Prompt: The word "label" occurs in some lines of the listing. Copy those lines.

Extracted information:
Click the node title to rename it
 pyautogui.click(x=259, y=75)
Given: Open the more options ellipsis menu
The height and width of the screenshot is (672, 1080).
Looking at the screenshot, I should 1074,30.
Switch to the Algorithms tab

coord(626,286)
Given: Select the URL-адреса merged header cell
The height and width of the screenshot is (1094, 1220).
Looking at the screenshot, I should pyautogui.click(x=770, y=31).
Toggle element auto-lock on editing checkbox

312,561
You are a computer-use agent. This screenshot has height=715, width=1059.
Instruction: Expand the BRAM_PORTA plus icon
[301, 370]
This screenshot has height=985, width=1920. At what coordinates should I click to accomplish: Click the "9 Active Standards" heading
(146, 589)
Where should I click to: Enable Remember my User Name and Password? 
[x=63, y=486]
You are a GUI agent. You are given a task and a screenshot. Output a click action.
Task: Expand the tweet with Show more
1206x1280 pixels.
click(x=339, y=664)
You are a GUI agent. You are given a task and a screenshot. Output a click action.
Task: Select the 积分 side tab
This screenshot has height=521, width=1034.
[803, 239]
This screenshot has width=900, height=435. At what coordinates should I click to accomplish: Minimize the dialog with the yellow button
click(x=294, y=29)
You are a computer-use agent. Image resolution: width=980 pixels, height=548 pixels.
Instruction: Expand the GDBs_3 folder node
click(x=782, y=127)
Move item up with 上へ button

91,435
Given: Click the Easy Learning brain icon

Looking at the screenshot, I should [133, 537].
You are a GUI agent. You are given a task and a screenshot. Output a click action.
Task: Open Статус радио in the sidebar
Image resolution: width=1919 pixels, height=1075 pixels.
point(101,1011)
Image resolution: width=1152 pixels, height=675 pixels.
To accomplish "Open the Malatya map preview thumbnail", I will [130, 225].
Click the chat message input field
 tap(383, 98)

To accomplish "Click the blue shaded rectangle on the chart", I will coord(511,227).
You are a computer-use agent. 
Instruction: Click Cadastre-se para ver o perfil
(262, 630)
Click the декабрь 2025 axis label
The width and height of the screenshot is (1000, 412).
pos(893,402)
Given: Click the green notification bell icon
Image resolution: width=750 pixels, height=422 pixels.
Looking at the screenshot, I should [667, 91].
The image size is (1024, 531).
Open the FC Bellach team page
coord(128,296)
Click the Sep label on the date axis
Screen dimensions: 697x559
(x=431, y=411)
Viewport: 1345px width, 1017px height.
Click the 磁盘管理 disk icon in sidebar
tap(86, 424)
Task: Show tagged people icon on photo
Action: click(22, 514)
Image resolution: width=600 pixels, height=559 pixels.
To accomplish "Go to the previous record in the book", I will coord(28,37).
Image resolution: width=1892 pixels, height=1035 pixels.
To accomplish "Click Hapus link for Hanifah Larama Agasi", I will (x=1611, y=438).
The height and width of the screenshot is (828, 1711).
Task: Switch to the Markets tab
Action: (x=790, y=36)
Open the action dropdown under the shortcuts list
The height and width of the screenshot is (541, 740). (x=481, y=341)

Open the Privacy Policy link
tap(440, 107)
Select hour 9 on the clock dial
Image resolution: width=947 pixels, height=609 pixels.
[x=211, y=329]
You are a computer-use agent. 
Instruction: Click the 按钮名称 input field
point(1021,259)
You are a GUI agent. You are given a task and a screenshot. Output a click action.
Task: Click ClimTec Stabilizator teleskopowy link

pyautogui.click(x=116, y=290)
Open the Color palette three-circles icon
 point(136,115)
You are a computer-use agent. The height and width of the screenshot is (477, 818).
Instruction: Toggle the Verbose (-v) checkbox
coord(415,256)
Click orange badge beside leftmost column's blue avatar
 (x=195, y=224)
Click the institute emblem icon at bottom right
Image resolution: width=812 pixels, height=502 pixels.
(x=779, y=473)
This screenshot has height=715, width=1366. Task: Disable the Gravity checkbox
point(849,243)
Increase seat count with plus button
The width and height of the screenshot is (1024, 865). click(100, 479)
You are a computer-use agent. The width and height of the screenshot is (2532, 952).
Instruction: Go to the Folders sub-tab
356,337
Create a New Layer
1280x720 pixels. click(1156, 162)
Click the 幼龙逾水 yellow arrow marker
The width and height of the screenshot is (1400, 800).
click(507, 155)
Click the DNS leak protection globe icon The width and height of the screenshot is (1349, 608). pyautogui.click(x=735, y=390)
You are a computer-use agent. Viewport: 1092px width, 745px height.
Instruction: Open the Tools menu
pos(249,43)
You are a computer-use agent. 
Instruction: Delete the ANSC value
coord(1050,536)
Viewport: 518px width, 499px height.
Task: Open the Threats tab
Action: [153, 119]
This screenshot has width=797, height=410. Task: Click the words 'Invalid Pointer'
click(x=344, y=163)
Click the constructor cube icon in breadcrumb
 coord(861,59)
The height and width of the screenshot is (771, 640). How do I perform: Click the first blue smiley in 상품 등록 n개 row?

Your response:
Click the декабрь 2025 axis label
Click the Sep label on the date axis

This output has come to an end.